On Thu, 8 Nov 2012 10:50:52 +0000, Joe Corneli wrote [...]
This point from Claudia is important -- «keep in mind that we are not talking about a traditional journal here but about "a new research journal about Wikis and about research done by using Wikis"» -- however, I think it needs expansion, or we'll just end up with some kind of turn-crank solution.
To reframe that:
What's NOT going to be traditional about this journal?
what's your opinion on this, Joe & everyone?
Answer 1:
it will be non-traditional because it addresses not only wiki *software* but - see the second about - "a new research journal about Wikis and about research done by using Wikis"
the "research done by using Wikis" is non-traditional because it can be research in any field and articles would address many different research cultures, not just software-centered ones.
Answer 2:
articles are not "submitted" to the journal's editors but written openly on the journals' platform (and then maybe sent to a review process elsewhere as well as opening up to public review here)
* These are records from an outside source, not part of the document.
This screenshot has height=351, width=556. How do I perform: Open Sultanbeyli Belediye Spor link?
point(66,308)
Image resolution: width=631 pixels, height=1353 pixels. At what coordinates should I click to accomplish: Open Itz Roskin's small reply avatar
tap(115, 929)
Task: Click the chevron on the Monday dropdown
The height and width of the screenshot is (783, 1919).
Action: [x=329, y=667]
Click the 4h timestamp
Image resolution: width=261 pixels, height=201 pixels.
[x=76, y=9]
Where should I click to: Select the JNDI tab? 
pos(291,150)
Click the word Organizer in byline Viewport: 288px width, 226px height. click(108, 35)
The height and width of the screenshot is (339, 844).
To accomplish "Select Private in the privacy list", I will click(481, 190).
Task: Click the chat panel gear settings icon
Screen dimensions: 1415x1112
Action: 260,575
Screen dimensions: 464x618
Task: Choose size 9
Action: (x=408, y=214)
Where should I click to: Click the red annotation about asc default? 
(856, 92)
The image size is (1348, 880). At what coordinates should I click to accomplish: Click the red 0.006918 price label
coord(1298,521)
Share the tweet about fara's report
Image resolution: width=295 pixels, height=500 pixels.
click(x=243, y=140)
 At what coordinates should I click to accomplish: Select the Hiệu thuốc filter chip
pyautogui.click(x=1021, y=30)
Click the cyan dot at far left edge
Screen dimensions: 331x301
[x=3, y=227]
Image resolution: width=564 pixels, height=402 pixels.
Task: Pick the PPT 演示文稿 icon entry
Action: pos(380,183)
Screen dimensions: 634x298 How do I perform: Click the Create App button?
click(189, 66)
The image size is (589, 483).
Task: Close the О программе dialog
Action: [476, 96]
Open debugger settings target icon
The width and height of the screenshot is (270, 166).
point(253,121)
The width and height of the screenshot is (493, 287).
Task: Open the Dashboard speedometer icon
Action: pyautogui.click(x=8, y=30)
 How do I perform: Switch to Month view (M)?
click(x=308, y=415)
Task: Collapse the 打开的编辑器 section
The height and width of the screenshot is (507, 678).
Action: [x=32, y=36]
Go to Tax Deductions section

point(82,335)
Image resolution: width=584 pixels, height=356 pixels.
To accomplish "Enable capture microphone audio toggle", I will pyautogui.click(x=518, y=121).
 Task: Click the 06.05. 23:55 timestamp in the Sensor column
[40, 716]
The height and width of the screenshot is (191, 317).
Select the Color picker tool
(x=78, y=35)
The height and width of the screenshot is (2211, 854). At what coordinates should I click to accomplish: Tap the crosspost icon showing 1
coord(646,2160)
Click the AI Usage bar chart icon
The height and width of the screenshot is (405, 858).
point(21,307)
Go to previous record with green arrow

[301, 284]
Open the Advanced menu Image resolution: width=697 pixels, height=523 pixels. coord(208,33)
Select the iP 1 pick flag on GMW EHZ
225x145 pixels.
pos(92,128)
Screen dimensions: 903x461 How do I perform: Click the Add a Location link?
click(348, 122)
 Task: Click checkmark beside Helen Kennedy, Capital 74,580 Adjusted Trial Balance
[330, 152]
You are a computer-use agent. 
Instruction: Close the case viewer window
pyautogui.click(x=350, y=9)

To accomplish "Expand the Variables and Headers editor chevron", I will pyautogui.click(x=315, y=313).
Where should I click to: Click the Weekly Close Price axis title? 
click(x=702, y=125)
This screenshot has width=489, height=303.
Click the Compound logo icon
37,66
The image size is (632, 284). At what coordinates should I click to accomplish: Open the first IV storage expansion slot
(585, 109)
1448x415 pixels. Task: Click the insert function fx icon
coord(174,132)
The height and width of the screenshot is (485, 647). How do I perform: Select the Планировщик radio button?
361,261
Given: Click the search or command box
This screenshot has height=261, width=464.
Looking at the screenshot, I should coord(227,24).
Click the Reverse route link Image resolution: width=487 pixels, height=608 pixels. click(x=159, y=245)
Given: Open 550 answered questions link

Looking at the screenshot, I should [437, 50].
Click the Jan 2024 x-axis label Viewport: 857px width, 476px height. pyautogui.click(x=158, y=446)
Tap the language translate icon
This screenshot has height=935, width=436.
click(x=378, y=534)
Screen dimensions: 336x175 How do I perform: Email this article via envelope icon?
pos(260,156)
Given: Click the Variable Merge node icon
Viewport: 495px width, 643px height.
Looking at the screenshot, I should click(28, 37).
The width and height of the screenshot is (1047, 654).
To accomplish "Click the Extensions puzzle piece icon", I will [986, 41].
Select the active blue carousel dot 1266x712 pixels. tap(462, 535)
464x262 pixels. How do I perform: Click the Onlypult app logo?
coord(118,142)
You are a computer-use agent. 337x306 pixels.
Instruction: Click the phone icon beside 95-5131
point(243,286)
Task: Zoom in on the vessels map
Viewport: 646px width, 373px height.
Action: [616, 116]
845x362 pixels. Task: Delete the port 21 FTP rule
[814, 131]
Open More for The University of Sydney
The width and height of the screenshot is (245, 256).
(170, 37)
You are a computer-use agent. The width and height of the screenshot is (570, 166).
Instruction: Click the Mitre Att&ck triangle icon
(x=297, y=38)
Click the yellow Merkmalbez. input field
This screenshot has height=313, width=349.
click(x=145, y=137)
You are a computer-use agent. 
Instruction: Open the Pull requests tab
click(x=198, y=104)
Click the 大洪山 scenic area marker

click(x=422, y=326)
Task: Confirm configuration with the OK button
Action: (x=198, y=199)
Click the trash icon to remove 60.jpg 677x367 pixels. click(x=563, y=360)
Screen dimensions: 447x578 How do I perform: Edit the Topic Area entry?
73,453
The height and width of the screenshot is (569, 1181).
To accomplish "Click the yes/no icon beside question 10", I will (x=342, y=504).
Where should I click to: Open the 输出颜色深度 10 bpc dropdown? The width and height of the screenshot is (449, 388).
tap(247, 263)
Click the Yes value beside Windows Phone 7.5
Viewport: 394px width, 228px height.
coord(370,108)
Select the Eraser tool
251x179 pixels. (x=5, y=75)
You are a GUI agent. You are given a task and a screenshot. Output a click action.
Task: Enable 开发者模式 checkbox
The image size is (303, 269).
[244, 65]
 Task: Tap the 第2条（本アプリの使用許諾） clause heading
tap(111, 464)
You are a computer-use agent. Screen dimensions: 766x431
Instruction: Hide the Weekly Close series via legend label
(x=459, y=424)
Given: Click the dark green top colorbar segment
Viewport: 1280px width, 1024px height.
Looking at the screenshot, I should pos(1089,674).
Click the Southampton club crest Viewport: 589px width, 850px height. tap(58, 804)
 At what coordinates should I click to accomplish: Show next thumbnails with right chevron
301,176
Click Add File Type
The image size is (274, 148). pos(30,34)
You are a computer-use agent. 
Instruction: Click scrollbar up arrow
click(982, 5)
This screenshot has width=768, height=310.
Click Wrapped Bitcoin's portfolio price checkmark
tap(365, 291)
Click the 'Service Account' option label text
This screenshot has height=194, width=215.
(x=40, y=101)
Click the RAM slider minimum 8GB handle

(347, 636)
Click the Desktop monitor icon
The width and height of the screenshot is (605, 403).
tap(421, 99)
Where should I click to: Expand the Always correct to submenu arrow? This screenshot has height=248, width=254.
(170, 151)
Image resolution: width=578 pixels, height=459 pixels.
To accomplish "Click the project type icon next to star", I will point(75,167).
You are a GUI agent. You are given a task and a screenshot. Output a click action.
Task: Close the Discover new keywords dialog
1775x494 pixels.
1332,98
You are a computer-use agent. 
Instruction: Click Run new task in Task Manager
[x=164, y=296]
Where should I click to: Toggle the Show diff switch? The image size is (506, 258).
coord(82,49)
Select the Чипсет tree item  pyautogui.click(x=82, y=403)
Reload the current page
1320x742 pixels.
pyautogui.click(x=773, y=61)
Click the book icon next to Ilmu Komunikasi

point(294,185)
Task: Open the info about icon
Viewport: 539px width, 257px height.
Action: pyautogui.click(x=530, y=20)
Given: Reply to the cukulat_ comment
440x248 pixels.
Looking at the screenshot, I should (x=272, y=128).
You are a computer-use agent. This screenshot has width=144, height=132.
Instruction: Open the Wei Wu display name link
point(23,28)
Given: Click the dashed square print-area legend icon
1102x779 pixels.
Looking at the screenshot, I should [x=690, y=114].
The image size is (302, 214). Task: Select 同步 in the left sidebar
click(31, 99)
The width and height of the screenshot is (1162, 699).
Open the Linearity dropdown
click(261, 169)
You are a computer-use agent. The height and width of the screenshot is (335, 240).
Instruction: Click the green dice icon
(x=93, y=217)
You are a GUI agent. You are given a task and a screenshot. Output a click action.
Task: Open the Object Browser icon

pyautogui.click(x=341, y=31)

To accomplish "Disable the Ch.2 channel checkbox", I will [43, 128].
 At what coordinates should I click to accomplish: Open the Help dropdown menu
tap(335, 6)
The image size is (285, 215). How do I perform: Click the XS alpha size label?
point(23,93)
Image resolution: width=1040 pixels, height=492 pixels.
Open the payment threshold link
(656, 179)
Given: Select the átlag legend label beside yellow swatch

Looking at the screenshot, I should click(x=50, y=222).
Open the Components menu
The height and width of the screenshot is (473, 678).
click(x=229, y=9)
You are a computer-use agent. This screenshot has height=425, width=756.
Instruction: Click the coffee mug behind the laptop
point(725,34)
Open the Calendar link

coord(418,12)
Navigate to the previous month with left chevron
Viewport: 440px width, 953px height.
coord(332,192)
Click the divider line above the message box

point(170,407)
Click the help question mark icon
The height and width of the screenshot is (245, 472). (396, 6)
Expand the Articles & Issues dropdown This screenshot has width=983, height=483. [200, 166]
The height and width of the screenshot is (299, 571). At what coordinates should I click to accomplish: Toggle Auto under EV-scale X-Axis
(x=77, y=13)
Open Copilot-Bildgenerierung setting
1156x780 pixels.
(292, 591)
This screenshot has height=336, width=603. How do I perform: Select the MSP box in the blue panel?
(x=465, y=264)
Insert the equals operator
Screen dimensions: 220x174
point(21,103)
for some background see a. Wikis in scholarly publishing. Daniel Mietchen, Gregor Hagedorn, Konrad Förstner, M Fabiana Kubke, Claudia Koltzenburg, Mark Hahnel, and Lyubomir Penev (2011). http://precedings.nature.com/documents/5891/version/1 b. Collaborative platforms for streamlining workflows in Open Science. Konrad U. Förstner, Gregor Hagedorn, Claudia Koltzenburg, M Fabiana Kubke and Daniel Mietchen (2011). Open Knowledge Conference OKCon2011, Berlin, 30 June /1 July 2011, http://sunsite.informatik.rwth-aachen.de/Publications/CEUR-WS/Vol-739/paper_...
what's evreyone else's answers to Joe's question?